Agricoltura biologica

Campo bio senza pesticidi

Decisamente differenti i risultati ottenuti nei 12 campi coltivati secondo le regole del biologico. Assenti i residui di pesticidi in 11 dei campi analizzati, a testimonianza dell’affidabilità del metodo bio. Le uniche tracce di sostanze nocive provengono da un campo in particolare: lì sono stati rilevati un repellente per zanzare, che si ritiene provenga dalle abitazioni vicine, e tracce di DDT e DDE indicate come contaminazioni accidentali.

Una piaga questa delle contaminazioni indesiderate contro cui lottano da anni gli operatori del bio. Ha commentato Maria Grazia Mammuccini, docente di Agronomia della Scuola Sant’Anna di Pisa:

I risultati del monitoraggio dimostrativo evidenziano che i dati relativi ai campi coltivati con il metodo biologico sono decisamente migliori rispetto a quelli coltivati in convenzionale a conferma che il bio è un metodo di produzione che favorisce la tutela del suolo e della biodiversità. Le quantità di residui chimici di sintesi nei campi convenzionali è un dato di fatto, soprattutto per le produzioni intensive, dove si conferma l’urgenza di ridurre l’uso di pesticidi di sintesi chimica in coerenza con gli obiettivi del Green Deal europeo e per le quali il biologico può offrire soluzioni innovative sperimentate da anni con il biocontrollo.

Bio punto di riferimento per il convenzionale?

Mammuccini ha offerto anche un’interessante e incoraggiante visione rispetto ad alcuni campi convenzionali, che sembra poter mantenere standard vicini a quelli del bio:

Ma abbiamo rilevato che, in alcune coltivazioni ‘di punta’, all’interno di aree vocate, anche nel convenzionale l’uso è molto limitato.
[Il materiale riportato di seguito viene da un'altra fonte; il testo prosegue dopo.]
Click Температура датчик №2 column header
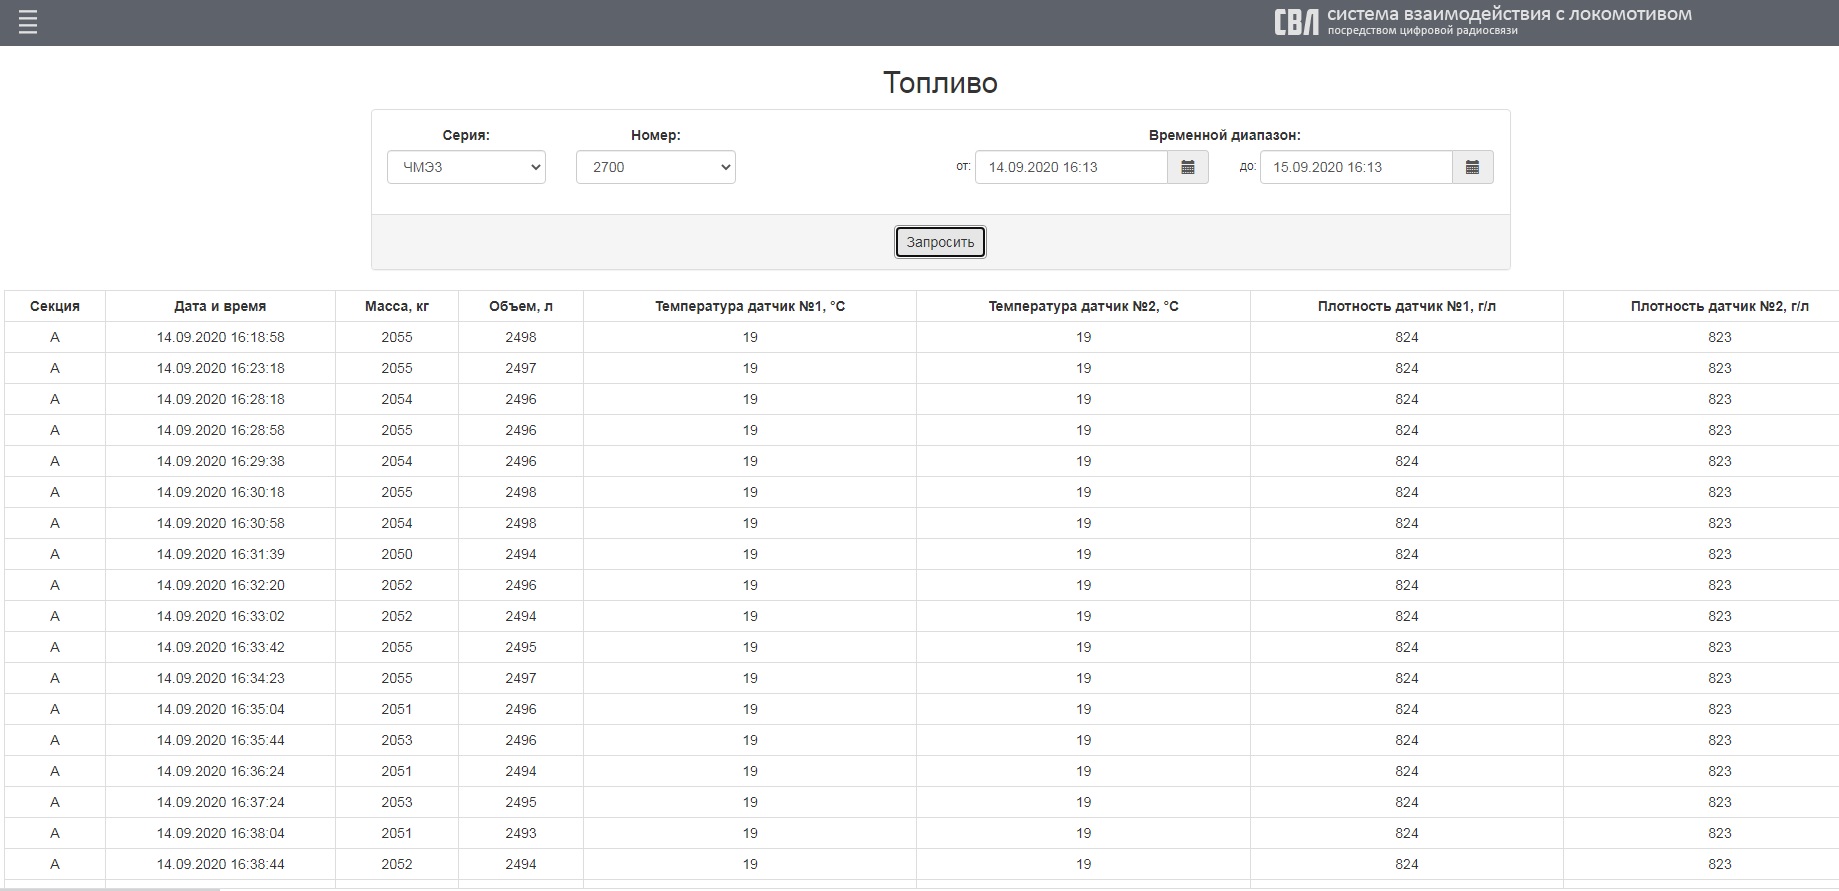The width and height of the screenshot is (1839, 891). click(x=1083, y=306)
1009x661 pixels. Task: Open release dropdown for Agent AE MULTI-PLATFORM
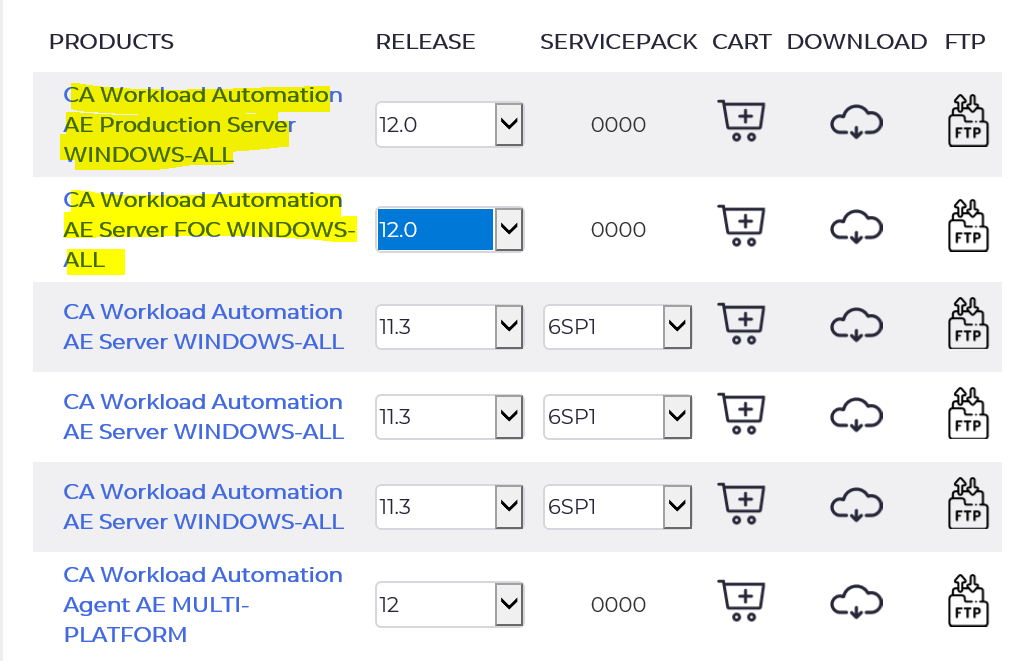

In due situazioni, un oliveto in Puglia e un campo di frumento in Basilicata, le sostanze di sintesi erano addirittura assenti. Questo risultato ci incoraggia a pensare che il biologico stia cominciando a rappresentare un modello di riferimento per l’agricoltura in generale, un risultato importante delle politiche, soprattutto europee, per lo sviluppo dell’agroecologia.

La situazione Italiana non è quindi esente dalle criticità evidenziate in questi anni dalla Global Soil Partnership della FAO, ma per fortuna anche nel Bel Paese il biologico rappresenta un’alternativa sostenibile e salutare. La prossima volta che andremo a fare la spesa ricordiamoci di questo, preferendo alimenti provenienti coltivazioni bio. Meglio ancora se a km zero e ovviamente di stagione, così potremo fare il pieno di salute e di tutela dell’ambiente.